Bu Warni tampak bisa memahami ucapan Sabila. "Tapi, kamu tahu, sejak kapan Ani begitu?" Bu Warni harus menanyakan ini karena ingin memastikan seberapa jauh orang di sekitar anaknya tahu tentang ini. Sesuatu yang tidak seharusnya dilakukan oleh perempuan lajang seperti Adriani dengan laki-laki yang dia tak tahu itu siapa.

"Bila tahunya baru kali ini, sih, Bun ...," jawab Sabila masih sambil menatap raut wajah Bu Warni. Sabila tak bisa menebak lanjutan pikiran Bu Warni karena wanita yang juga dianggapnya ibu ini hanya diam setelah melontarkan pertanyaan keduanya. Namun, Sabila tahu pasti, kalau Bu Warni sedang sangat kecewa dan sedih.

"Oh, iya, Nduk. Aku sampek lali. Seragamku piye?"

Sabila mengusap keningnya pelan. Dia lupa siang tadi tidak menyampaikan kekurangan bahan yang belum dikirim suplayer untuk seragam pesanan Bu Warni. Seingatnya, seragam itu harus selesai besok. Kacau sudah.

"Bila usahakan besok selesai, Ibun."

"Kok diusahakan?" tanya Bu Warni antara heran dan terkejut. "Ani nggak bilang apa-apa sama kamu?"

Sabila menggeleng. Duh, Allah. Apalagi ini? Batin Sabila merintih. Rasanya, dia yang kena getah padahal tak ikut menikmati suka cita yang dirasakan bosnya.

"Aku wes bilang ke Ani, seragam itu harusnya selesai kemarin!" tegas Bu Warni masih mengerutkan alis.

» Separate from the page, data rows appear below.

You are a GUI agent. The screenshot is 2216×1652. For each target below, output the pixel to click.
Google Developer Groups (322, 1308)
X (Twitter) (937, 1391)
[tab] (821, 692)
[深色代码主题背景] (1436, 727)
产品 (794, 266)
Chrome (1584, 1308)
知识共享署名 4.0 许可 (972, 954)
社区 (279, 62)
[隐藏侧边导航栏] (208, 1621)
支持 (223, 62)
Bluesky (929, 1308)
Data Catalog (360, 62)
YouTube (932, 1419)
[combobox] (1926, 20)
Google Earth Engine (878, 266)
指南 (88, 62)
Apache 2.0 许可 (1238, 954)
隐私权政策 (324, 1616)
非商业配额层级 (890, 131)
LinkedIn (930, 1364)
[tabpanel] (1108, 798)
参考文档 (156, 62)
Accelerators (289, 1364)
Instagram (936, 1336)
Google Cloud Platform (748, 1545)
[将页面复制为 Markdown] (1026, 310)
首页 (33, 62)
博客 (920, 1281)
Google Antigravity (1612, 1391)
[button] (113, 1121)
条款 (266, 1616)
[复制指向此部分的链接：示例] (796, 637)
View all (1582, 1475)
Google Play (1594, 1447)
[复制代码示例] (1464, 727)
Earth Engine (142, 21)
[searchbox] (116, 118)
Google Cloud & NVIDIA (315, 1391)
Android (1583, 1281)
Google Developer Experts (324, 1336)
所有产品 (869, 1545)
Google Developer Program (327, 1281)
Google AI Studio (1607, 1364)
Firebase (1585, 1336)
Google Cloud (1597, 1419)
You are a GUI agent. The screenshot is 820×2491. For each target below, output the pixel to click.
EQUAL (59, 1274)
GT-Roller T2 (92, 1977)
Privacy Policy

Sabila membelalakkan mata. Ini kekacauan yang paling kacau sejak dia bekerja dengan Adriani. Tidak hanya urusan admin yang tak karu-karuan, tapi juga urusan produksi. Bahkan, harus lembur karena bahan tak memadai. Lalu, sekarang, pesanan wanita terpenting ini malah sudah melampaui batas waktu. Sabila mengurut keningnya yang sebelumnya sudah beberapa kali dia tepuk dan usap. Pening tiba-tiba merayap.